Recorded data
== Segment start ==
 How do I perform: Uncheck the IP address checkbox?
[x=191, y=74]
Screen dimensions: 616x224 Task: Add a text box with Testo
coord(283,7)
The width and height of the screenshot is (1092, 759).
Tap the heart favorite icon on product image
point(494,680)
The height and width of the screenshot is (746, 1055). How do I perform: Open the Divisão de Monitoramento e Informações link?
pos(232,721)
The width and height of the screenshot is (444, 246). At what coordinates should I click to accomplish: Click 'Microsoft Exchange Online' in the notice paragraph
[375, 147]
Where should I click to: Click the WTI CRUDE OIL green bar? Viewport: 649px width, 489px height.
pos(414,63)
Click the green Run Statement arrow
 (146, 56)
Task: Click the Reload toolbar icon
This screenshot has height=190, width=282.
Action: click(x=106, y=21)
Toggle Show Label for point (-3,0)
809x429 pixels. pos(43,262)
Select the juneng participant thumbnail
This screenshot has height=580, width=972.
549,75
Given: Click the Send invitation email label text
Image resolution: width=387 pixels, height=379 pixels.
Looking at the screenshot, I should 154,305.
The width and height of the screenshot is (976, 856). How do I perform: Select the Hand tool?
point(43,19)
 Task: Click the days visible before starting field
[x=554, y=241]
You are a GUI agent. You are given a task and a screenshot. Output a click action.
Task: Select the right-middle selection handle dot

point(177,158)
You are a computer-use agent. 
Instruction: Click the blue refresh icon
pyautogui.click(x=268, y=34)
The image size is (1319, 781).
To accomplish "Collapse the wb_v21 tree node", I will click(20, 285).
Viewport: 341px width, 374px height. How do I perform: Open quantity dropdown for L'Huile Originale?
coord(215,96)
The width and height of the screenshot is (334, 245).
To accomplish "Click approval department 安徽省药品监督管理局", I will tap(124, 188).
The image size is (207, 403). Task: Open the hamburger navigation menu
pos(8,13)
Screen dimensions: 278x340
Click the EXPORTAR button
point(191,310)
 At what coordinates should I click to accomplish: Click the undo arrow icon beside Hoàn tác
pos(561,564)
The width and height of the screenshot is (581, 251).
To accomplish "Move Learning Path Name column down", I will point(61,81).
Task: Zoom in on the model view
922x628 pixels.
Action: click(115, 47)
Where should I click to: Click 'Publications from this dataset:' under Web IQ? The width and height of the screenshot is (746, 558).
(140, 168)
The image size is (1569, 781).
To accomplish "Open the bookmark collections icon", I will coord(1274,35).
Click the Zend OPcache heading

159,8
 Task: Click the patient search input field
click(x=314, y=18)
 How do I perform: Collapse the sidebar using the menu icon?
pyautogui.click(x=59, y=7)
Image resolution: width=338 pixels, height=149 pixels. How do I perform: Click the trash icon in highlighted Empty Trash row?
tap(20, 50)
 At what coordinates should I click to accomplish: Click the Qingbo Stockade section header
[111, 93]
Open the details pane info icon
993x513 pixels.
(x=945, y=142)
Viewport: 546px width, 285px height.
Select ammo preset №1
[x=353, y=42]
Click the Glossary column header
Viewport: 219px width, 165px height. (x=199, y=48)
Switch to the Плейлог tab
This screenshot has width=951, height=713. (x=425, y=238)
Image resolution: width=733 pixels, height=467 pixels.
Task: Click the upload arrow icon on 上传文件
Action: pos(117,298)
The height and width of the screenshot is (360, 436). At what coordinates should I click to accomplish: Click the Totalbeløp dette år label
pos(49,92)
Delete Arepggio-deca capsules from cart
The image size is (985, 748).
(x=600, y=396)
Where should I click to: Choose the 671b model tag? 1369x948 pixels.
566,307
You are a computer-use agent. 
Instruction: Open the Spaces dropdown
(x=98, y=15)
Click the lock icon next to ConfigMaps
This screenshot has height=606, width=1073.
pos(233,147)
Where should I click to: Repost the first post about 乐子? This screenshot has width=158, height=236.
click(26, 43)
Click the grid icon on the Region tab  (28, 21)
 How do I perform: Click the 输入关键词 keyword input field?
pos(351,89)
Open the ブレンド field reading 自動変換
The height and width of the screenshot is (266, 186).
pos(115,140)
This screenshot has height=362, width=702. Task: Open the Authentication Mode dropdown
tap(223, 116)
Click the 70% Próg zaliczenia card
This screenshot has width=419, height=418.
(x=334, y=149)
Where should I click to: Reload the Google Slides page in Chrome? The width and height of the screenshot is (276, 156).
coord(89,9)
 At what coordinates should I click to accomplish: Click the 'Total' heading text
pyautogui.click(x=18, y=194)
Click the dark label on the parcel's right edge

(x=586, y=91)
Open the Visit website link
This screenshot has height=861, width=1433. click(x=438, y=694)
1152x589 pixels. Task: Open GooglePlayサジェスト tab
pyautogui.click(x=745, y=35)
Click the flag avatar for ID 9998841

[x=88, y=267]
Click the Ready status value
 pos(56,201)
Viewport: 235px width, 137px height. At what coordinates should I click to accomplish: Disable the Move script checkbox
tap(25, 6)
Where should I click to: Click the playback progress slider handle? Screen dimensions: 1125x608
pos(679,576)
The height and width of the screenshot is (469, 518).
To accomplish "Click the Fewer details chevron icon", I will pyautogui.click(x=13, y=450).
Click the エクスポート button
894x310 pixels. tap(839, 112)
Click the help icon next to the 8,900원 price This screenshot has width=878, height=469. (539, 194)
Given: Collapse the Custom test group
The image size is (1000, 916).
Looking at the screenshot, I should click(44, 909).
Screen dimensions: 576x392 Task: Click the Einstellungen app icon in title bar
== Segment end ==
Exercise prompt: Take the data above and return it exactly.

Task answer:
 How do I perform: Uncheck the IP address checkbox?
[x=191, y=74]
Screen dimensions: 616x224 Task: Add a text box with Testo
coord(283,7)
The width and height of the screenshot is (1092, 759).
Tap the heart favorite icon on product image
point(494,680)
The height and width of the screenshot is (746, 1055). How do I perform: Open the Divisão de Monitoramento e Informações link?
pos(232,721)
The width and height of the screenshot is (444, 246). At what coordinates should I click to accomplish: Click 'Microsoft Exchange Online' in the notice paragraph
[375, 147]
Where should I click to: Click the WTI CRUDE OIL green bar? Viewport: 649px width, 489px height.
pos(414,63)
Click the green Run Statement arrow
 (146, 56)
Task: Click the Reload toolbar icon
This screenshot has height=190, width=282.
Action: click(x=106, y=21)
Toggle Show Label for point (-3,0)
809x429 pixels. pos(43,262)
Select the juneng participant thumbnail
This screenshot has height=580, width=972.
549,75
Given: Click the Send invitation email label text
Image resolution: width=387 pixels, height=379 pixels.
Looking at the screenshot, I should 154,305.
The width and height of the screenshot is (976, 856). How do I perform: Select the Hand tool?
point(43,19)
 Task: Click the days visible before starting field
[x=554, y=241]
You are a GUI agent. You are given a task and a screenshot. Output a click action.
Task: Select the right-middle selection handle dot

point(177,158)
You are a computer-use agent. 
Instruction: Click the blue refresh icon
pyautogui.click(x=268, y=34)
The image size is (1319, 781).
To accomplish "Collapse the wb_v21 tree node", I will click(20, 285).
Viewport: 341px width, 374px height. How do I perform: Open quantity dropdown for L'Huile Originale?
coord(215,96)
The width and height of the screenshot is (334, 245).
To accomplish "Click approval department 安徽省药品监督管理局", I will tap(124, 188).
The image size is (207, 403). Task: Open the hamburger navigation menu
pos(8,13)
Screen dimensions: 278x340
Click the EXPORTAR button
point(191,310)
 At what coordinates should I click to accomplish: Click the undo arrow icon beside Hoàn tác
pos(561,564)
The width and height of the screenshot is (581, 251).
To accomplish "Move Learning Path Name column down", I will point(61,81).
Task: Zoom in on the model view
922x628 pixels.
Action: click(115, 47)
Where should I click to: Click 'Publications from this dataset:' under Web IQ? The width and height of the screenshot is (746, 558).
(140, 168)
The image size is (1569, 781).
To accomplish "Open the bookmark collections icon", I will coord(1274,35).
Click the Zend OPcache heading

159,8
 Task: Click the patient search input field
click(x=314, y=18)
 How do I perform: Collapse the sidebar using the menu icon?
pyautogui.click(x=59, y=7)
Image resolution: width=338 pixels, height=149 pixels. How do I perform: Click the trash icon in highlighted Empty Trash row?
tap(20, 50)
 At what coordinates should I click to accomplish: Click the Qingbo Stockade section header
[111, 93]
Open the details pane info icon
993x513 pixels.
(x=945, y=142)
Viewport: 546px width, 285px height.
Select ammo preset №1
[x=353, y=42]
Click the Glossary column header
Viewport: 219px width, 165px height. (x=199, y=48)
Switch to the Плейлог tab
This screenshot has width=951, height=713. (x=425, y=238)
Image resolution: width=733 pixels, height=467 pixels.
Task: Click the upload arrow icon on 上传文件
Action: pos(117,298)
The height and width of the screenshot is (360, 436). At what coordinates should I click to accomplish: Click the Totalbeløp dette år label
pos(49,92)
Delete Arepggio-deca capsules from cart
The image size is (985, 748).
(x=600, y=396)
Where should I click to: Choose the 671b model tag? 1369x948 pixels.
566,307
You are a computer-use agent. 
Instruction: Open the Spaces dropdown
(x=98, y=15)
Click the lock icon next to ConfigMaps
This screenshot has height=606, width=1073.
pos(233,147)
Where should I click to: Repost the first post about 乐子? This screenshot has width=158, height=236.
click(26, 43)
Click the grid icon on the Region tab  (28, 21)
 How do I perform: Click the 输入关键词 keyword input field?
pos(351,89)
Open the ブレンド field reading 自動変換
The height and width of the screenshot is (266, 186).
pos(115,140)
This screenshot has height=362, width=702. Task: Open the Authentication Mode dropdown
tap(223, 116)
Click the 70% Próg zaliczenia card
This screenshot has width=419, height=418.
(x=334, y=149)
Where should I click to: Reload the Google Slides page in Chrome? The width and height of the screenshot is (276, 156).
coord(89,9)
 At what coordinates should I click to accomplish: Click the 'Total' heading text
pyautogui.click(x=18, y=194)
Click the dark label on the parcel's right edge

(x=586, y=91)
Open the Visit website link
This screenshot has height=861, width=1433. click(x=438, y=694)
1152x589 pixels. Task: Open GooglePlayサジェスト tab
pyautogui.click(x=745, y=35)
Click the flag avatar for ID 9998841

[x=88, y=267]
Click the Ready status value
 pos(56,201)
Viewport: 235px width, 137px height. At what coordinates should I click to accomplish: Disable the Move script checkbox
tap(25, 6)
Where should I click to: Click the playback progress slider handle? Screen dimensions: 1125x608
pos(679,576)
The height and width of the screenshot is (469, 518).
To accomplish "Click the Fewer details chevron icon", I will pyautogui.click(x=13, y=450).
Click the エクスポート button
894x310 pixels. tap(839, 112)
Click the help icon next to the 8,900원 price This screenshot has width=878, height=469. (539, 194)
Given: Collapse the Custom test group
The image size is (1000, 916).
Looking at the screenshot, I should click(44, 909).
Screen dimensions: 576x392 Task: Click the Einstellungen app icon in title bar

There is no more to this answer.